Nothing but the lines from the one holding "Where should I click to: Open" through the last line of the material below should be set down, exactly and without images.

## Exercise inputs:
++++++

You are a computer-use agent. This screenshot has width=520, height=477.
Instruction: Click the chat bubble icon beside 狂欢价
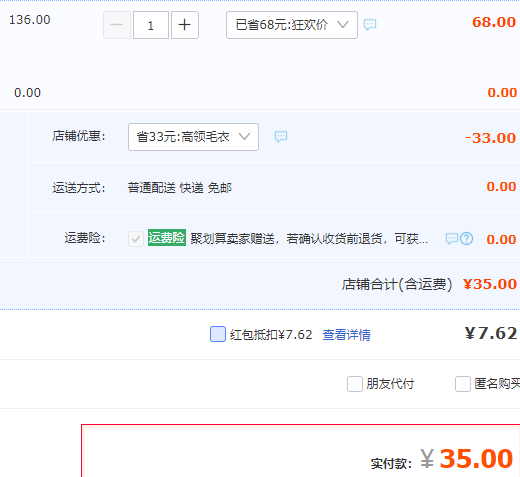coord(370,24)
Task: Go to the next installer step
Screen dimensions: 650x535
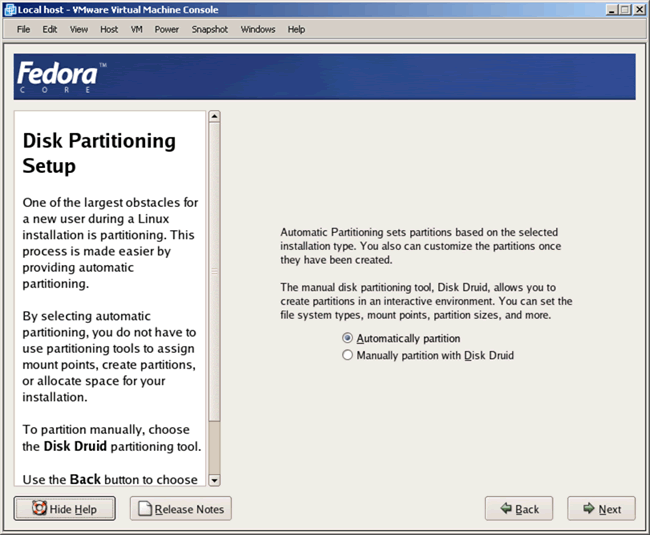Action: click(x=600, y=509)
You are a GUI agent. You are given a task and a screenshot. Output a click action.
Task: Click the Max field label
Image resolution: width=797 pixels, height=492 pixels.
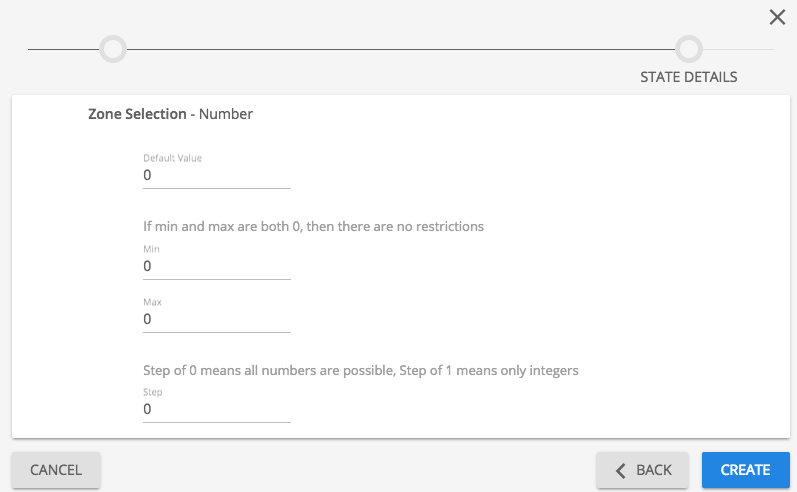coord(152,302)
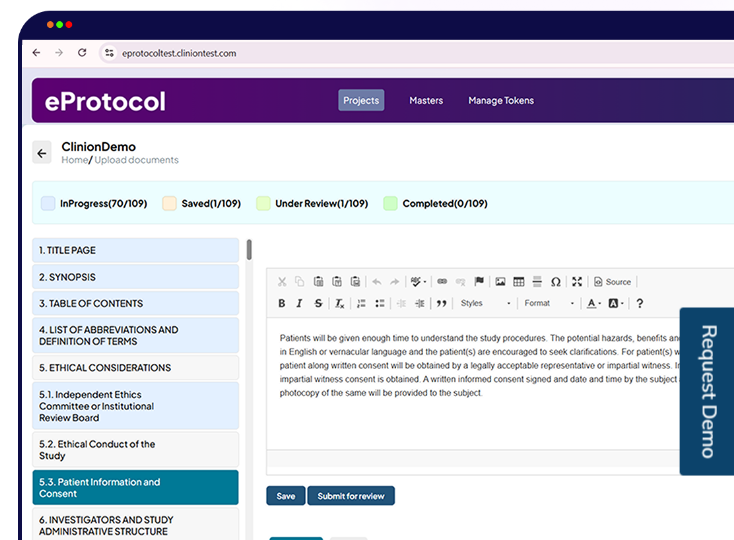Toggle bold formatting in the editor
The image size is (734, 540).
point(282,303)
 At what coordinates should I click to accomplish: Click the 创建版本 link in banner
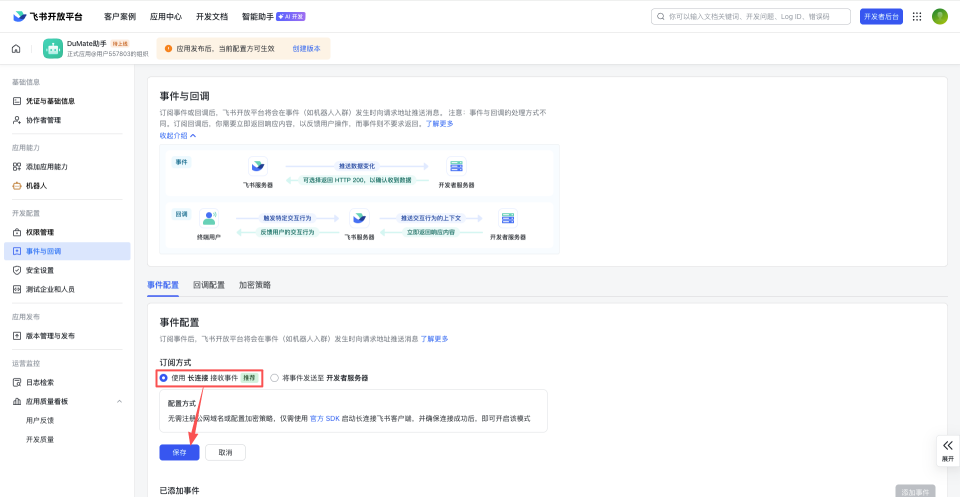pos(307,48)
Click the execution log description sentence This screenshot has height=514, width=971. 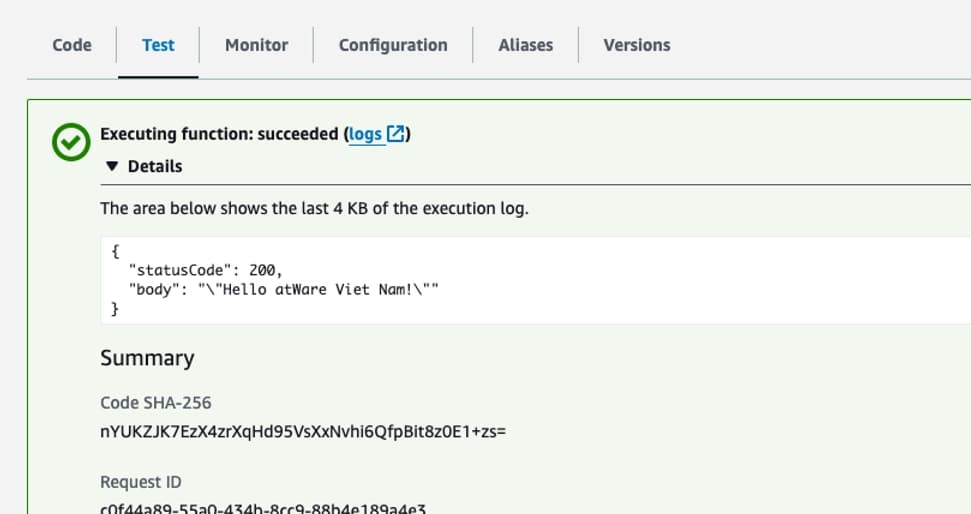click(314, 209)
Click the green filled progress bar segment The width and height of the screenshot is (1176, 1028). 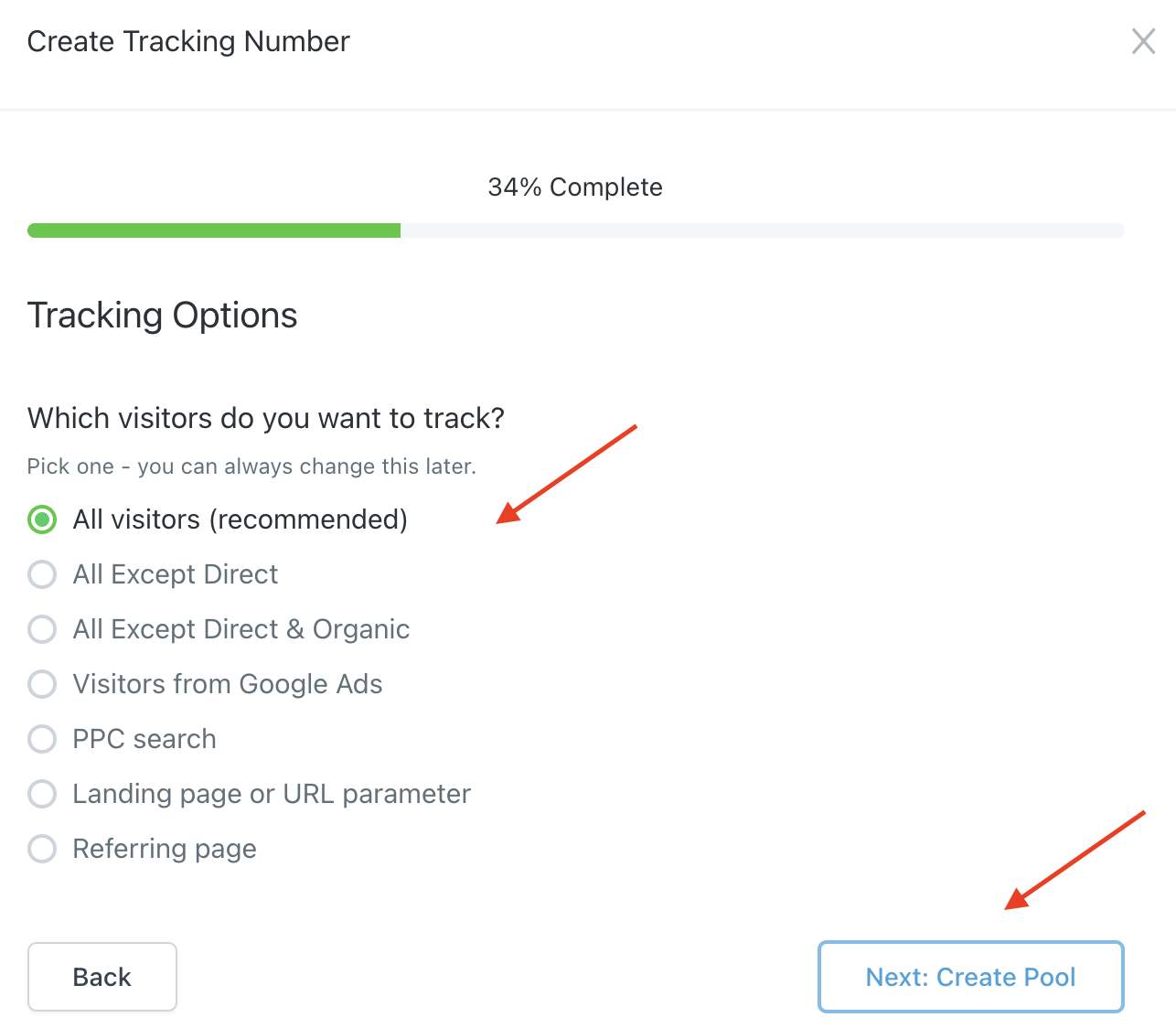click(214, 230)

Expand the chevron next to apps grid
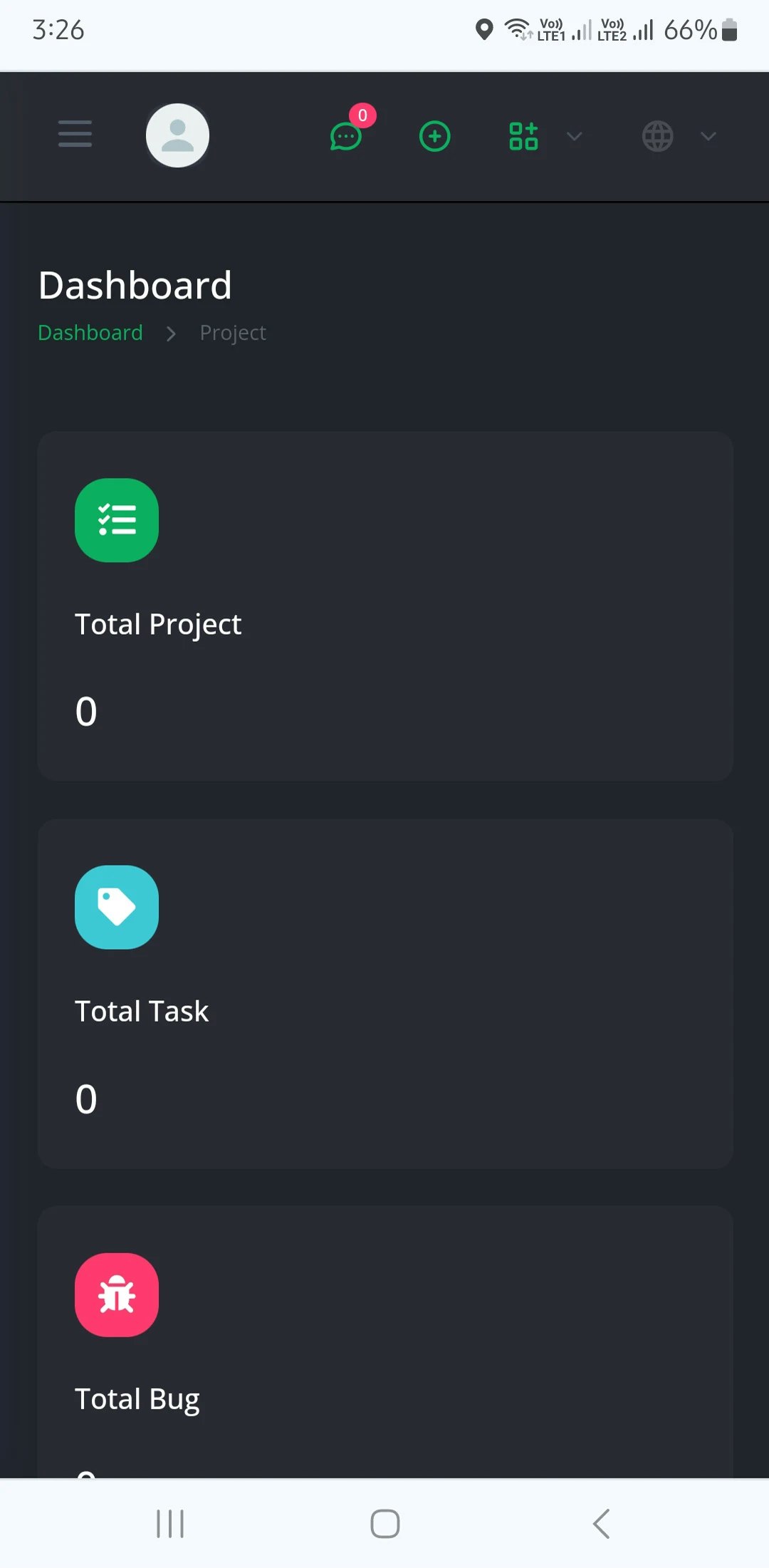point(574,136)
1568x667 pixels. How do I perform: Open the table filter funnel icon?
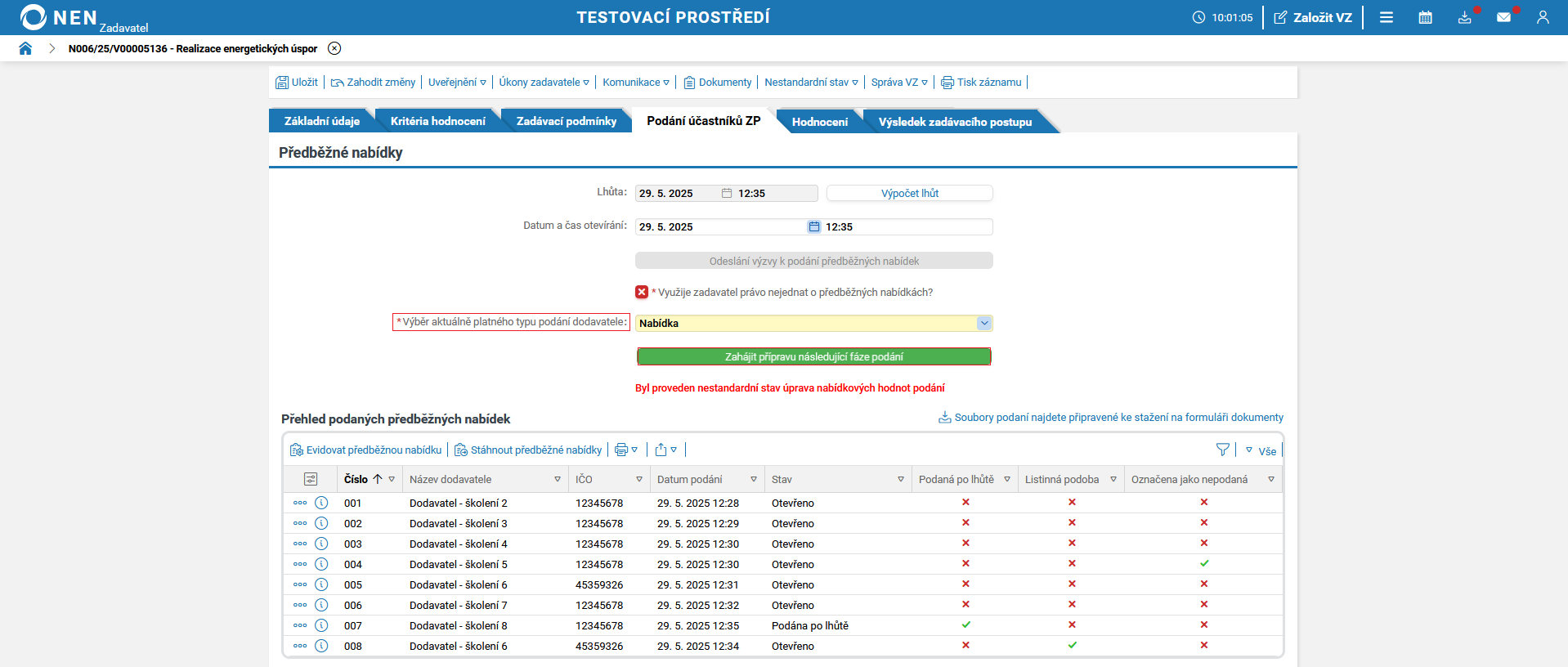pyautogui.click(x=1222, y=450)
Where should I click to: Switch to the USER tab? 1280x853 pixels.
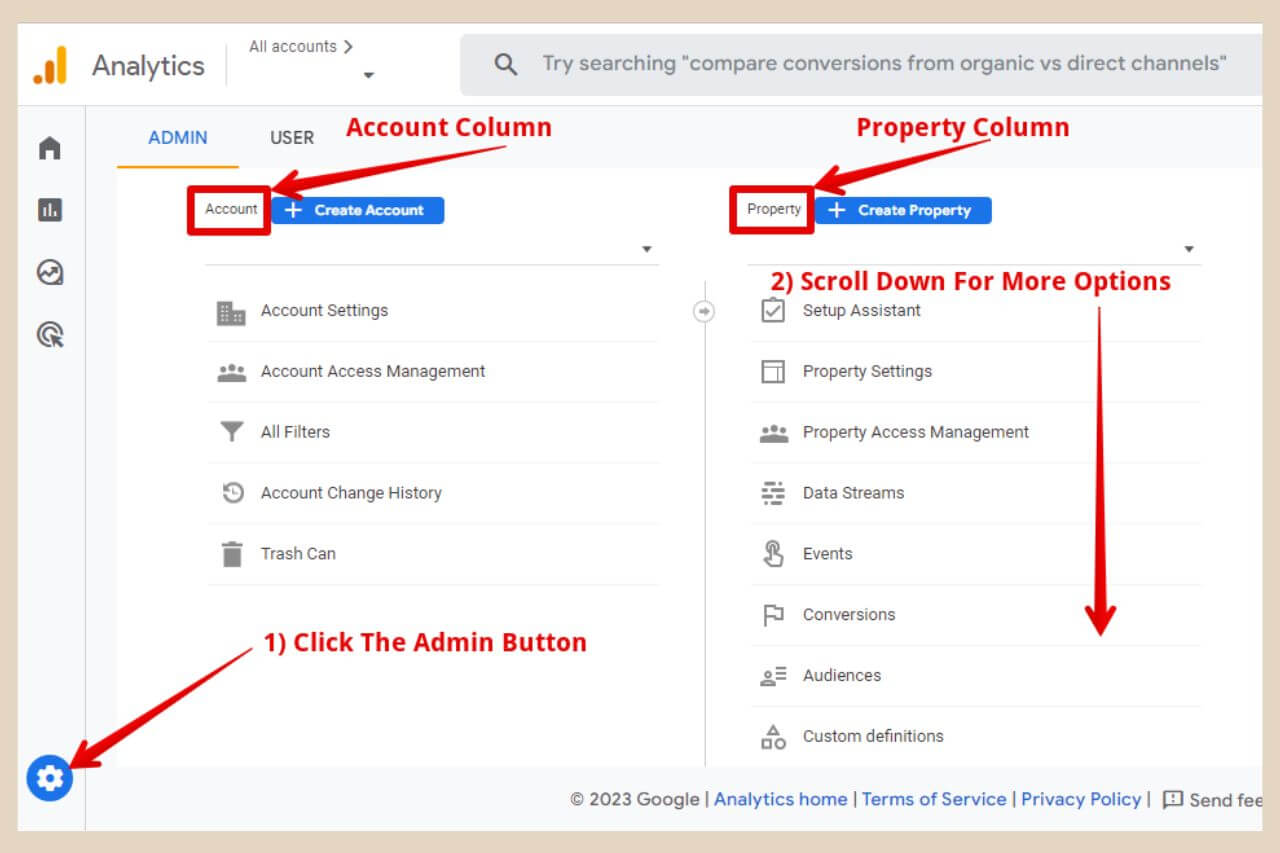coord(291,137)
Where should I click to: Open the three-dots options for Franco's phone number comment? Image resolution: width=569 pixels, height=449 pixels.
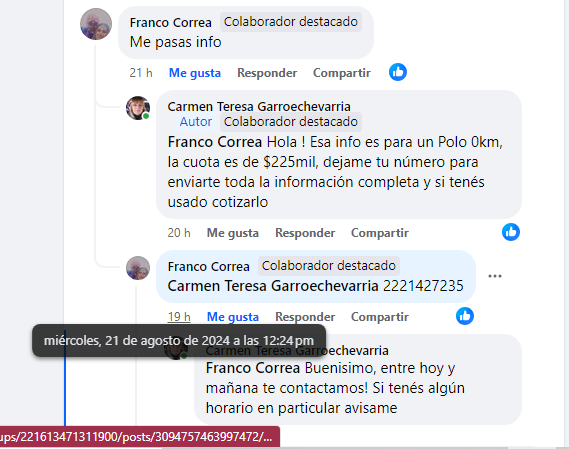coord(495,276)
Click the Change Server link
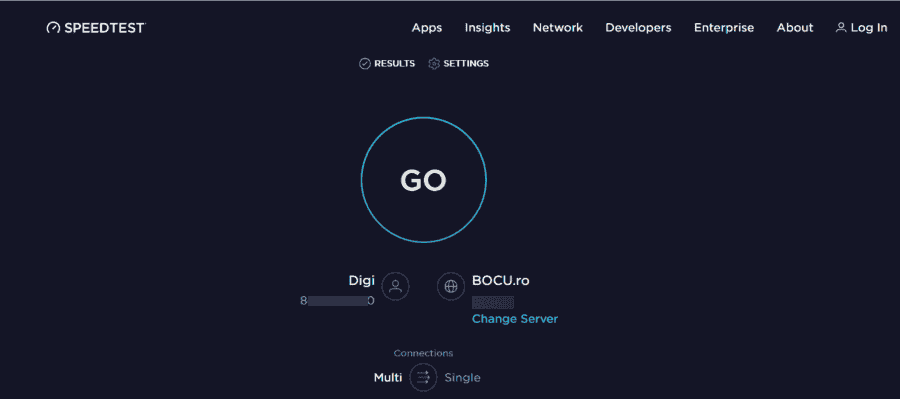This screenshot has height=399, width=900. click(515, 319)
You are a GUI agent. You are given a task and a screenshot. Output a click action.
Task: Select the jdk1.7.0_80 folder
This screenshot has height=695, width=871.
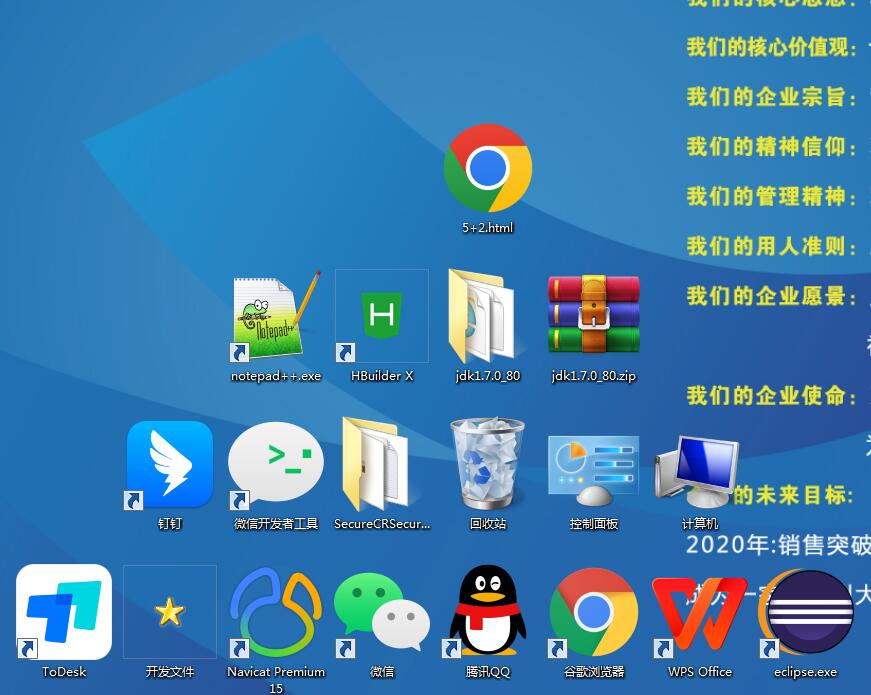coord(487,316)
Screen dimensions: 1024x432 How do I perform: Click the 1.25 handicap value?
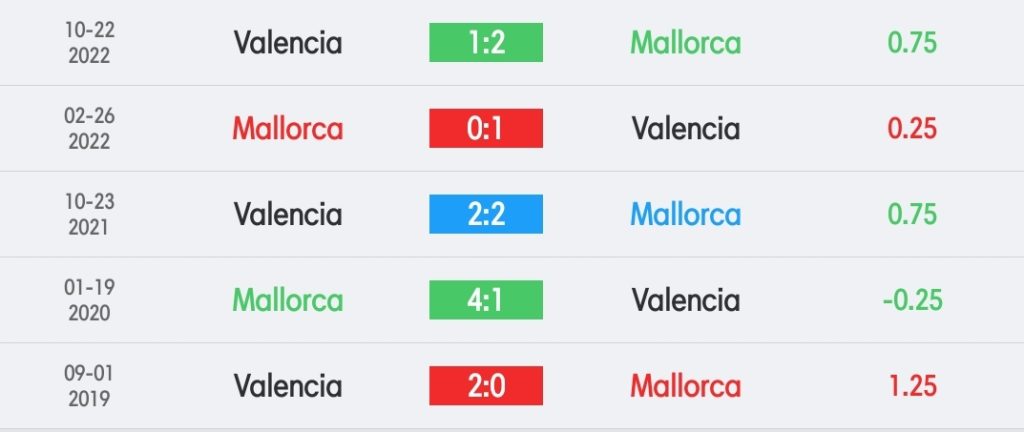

++++++

## Finished task:
Where should I click to: Open the three-dots options for Franco's phone number comment? Image resolution: width=569 pixels, height=449 pixels.
coord(495,276)
Click the Change Server link
This screenshot has height=399, width=900. click(515, 319)
You are a GUI agent. You are given a task and a screenshot. Output a click action.
Task: Select the jdk1.7.0_80 folder
This screenshot has height=695, width=871.
coord(487,316)
Screen dimensions: 1024x432 How do I perform: Click the 1.25 handicap value?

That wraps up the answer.